You may suspect you are self-sabotaging, or perhaps your manager or colleague has pointed out a pattern of behaviour that is not serving you in your career. We all self-sabotage occasionally, however if the practice becomes persistent, we can create a self-fulfilling prophecy. With every failed attempt to do something you want, you “prove” to yourself that you can’t or shouldn’t do it.
The good news is you can overcome self-sabotaging thoughts and behaviours to achieve your career goals.
What is self-sabotage?
Self-sabotage is the act of getting in your own way by creating barriers to achieving a desired outcome. Self-sabotage can happen consciously or unconsciously, negatively impacting your goals and/or your well-being.
Why do we self-sabotage?
Our self-sabotaging thoughts and behaviour may be trying to protect us. For example, when we are asked to do something outside of our comfort zone or when we set a goal and subsequently experience a fear of failure, our brain starts to identify this as a “threat”. To avoid the “threat”, we start to shy away from our goals or desired outcomes.

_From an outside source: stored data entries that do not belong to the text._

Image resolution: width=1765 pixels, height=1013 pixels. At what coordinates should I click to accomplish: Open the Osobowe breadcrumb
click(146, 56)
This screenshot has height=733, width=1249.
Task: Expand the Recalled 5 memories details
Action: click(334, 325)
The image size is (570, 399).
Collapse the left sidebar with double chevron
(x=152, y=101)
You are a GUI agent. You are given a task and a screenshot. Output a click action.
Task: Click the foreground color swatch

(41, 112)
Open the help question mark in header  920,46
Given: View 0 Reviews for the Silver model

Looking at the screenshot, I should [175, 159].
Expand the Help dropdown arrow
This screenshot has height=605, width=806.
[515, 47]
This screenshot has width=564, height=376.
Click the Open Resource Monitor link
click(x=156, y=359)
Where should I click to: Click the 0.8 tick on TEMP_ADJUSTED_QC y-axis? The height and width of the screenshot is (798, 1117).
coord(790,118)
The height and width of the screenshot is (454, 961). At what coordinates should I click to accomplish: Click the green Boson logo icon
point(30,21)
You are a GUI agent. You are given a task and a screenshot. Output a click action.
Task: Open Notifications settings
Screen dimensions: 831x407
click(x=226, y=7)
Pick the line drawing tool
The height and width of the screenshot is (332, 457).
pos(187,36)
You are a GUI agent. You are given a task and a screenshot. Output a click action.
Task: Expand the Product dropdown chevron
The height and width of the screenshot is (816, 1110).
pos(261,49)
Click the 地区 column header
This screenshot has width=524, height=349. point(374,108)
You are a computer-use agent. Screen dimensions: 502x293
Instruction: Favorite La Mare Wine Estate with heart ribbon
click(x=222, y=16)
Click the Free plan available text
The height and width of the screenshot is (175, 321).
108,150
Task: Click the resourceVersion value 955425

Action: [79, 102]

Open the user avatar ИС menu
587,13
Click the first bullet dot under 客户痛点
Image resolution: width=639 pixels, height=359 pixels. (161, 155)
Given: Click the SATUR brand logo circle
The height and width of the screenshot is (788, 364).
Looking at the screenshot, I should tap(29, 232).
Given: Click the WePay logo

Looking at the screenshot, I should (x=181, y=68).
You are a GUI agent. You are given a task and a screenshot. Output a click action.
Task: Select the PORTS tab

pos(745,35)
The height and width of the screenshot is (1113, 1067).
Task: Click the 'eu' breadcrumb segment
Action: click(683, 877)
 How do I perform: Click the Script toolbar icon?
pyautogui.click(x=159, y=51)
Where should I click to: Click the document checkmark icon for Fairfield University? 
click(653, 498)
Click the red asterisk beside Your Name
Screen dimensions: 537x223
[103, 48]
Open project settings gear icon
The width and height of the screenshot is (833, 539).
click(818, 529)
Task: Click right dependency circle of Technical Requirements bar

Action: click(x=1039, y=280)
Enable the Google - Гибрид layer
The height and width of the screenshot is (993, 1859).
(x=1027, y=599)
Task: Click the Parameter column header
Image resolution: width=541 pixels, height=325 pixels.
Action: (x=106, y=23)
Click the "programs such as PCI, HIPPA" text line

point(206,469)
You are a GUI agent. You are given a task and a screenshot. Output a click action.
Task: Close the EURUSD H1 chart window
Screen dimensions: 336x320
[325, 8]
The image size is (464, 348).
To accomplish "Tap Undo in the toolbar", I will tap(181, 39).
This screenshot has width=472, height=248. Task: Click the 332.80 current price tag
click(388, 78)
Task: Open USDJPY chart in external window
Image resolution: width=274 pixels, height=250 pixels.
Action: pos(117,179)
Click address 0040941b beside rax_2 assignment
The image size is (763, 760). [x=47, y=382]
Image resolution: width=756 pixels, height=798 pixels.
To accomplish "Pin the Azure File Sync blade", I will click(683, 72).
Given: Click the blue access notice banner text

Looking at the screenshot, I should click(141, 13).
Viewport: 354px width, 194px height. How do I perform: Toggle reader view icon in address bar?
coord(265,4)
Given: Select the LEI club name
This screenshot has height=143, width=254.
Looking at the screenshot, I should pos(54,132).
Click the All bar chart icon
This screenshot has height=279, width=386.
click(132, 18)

Because our “failures” start to pile up, we can begin to believe we are not good enough and our self-confidence plummets. Uncomfortable feelings and critical inner voices can lead us to act against our own best interests continually.
Self-sabotaging thinking and behaviours have also been linked to cognitive dissonance. This is defined as psychological discomfort associated with internal contradictions. This occurs when we try to make ourselves do something that isn’t aligned with our beliefs or values, we can feel out of balance and deploy self-sabotaging thoughts and behaviours in an unconscious attempt to restore balance.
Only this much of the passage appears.